Estratto del testo:
Sitka è dominata dal vulcano Edgecumbe che si eleva sulla vicina isola di Kruzof, il cui nome gli fu dato da James Cook, nel 1778. Anche in questa città, in cui si può visitare una bella chiesa ortodossa costruita dai russi, si respira un’aria antica ancora autentica. Uscendo dal museo cittadino, ricco di reperti indigeni, si può iniziare un percorso a piedi, pieno di fascino. Infatti, s’incontrano, all’improvviso, diversi altissimi totem che svettano verso il cielo nuvoloso, al centro di radure circondate da una fitta foresta di slanciati abeti rossi (Picea sitchensis) che superano i 100 metri di altezza, con tronchi del diametro di oltre cinque metri. Alcuni esemplari sono vecchi di 700 anni. Gli originali abitanti delle coste del Nord Pacifico, realizzarono, con questi alberi, i loro pali totemici per celebrare leggende famigliari, clan o eventi importanti, talvolta anche a scopo funebre. Questi posti, un tempo, erano letteralmente disseminati di piccoli villaggi costieri, purtroppo, nel 1804, scoppiò una rivolta per cacciare gli europei da Sitka, diventata una capitale commerciale per le pellicce.

Dati per individuare parole ed elementi:
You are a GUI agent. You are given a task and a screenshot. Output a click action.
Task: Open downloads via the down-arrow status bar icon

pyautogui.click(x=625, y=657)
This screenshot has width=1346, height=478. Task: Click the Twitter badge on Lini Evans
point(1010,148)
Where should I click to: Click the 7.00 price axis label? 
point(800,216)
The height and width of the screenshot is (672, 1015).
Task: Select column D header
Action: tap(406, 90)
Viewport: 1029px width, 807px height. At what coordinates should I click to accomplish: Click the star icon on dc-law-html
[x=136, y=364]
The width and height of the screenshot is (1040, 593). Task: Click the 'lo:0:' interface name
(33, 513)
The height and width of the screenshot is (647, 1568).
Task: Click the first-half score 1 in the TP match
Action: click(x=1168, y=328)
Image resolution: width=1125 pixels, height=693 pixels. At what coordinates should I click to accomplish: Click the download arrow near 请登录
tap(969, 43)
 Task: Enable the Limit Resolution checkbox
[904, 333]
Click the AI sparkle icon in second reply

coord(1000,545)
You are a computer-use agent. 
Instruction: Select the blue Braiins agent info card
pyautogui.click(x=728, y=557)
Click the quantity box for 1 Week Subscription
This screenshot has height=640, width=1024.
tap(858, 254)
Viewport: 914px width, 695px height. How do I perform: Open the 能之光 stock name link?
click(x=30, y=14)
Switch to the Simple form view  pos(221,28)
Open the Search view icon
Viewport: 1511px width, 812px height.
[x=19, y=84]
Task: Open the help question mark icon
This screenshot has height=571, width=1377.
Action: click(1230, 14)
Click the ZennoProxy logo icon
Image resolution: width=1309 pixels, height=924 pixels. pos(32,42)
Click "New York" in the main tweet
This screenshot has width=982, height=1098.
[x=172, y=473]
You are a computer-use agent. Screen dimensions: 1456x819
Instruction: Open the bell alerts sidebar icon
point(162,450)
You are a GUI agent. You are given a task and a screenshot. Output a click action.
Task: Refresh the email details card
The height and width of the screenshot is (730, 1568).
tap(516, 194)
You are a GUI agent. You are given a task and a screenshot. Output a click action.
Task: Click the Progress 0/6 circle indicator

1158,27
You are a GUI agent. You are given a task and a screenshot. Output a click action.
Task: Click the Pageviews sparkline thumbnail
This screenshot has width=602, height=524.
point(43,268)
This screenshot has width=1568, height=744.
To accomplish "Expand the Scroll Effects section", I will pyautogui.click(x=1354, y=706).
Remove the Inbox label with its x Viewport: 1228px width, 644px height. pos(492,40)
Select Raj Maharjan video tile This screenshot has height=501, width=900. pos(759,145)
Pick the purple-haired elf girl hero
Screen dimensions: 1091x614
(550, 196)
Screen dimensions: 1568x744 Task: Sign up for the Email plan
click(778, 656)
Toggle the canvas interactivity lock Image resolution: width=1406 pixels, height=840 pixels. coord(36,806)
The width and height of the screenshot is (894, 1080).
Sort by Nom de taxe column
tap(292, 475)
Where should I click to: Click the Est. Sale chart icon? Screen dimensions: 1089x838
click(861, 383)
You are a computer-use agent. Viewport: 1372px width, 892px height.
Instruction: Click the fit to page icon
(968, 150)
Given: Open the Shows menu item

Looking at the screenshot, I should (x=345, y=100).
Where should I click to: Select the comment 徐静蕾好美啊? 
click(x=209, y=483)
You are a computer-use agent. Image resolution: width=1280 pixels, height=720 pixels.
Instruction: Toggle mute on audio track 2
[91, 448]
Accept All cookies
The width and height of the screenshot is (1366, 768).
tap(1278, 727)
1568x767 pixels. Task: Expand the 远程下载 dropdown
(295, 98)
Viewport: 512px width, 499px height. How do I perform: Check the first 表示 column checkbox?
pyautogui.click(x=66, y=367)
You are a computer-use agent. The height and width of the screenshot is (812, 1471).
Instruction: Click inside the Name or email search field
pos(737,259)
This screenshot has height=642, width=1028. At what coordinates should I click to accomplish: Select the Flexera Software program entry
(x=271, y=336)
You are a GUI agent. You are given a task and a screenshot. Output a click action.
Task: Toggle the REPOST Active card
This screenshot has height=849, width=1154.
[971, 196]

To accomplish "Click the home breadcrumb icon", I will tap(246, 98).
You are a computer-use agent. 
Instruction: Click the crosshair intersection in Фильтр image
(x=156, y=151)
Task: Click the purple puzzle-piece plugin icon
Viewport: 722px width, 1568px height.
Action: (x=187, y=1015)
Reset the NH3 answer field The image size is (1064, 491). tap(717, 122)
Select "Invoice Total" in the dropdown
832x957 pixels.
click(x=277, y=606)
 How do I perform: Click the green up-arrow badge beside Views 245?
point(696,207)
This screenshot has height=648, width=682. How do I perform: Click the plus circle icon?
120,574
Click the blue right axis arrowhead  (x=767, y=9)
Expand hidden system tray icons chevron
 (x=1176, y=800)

Obiettivi:
• a. Secondo il testo su Sitka, a quali scopi servivano i pali totemici realizzati dagli originali abitanti delle coste del Nord Pacifico? Elencali tutti.
• b. Restituisci senza alcuna modifica le righe dei dati per individuare parole ed elementi, partendo dalla riga che contiene "Task: Open the help question mark icon" e proseguendo fino alla riga che contiene "point(43,268)", entrambe incluse.

Risultati:
• a.
- celebrare leggende famigliari
- celebrare clan
- celebrare eventi importanti
- talvolta, scopo funebre

• b.
Task: Open the help question mark icon
This screenshot has height=571, width=1377.
Action: click(1230, 14)
Click the ZennoProxy logo icon
Image resolution: width=1309 pixels, height=924 pixels. pos(32,42)
Click "New York" in the main tweet
This screenshot has width=982, height=1098.
[x=172, y=473]
You are a computer-use agent. Screen dimensions: 1456x819
Instruction: Open the bell alerts sidebar icon
point(162,450)
You are a GUI agent. You are given a task and a screenshot. Output a click action.
Task: Refresh the email details card
The height and width of the screenshot is (730, 1568).
tap(516, 194)
You are a GUI agent. You are given a task and a screenshot. Output a click action.
Task: Click the Progress 0/6 circle indicator

1158,27
You are a GUI agent. You are given a task and a screenshot. Output a click action.
Task: Click the Pageviews sparkline thumbnail
This screenshot has width=602, height=524.
point(43,268)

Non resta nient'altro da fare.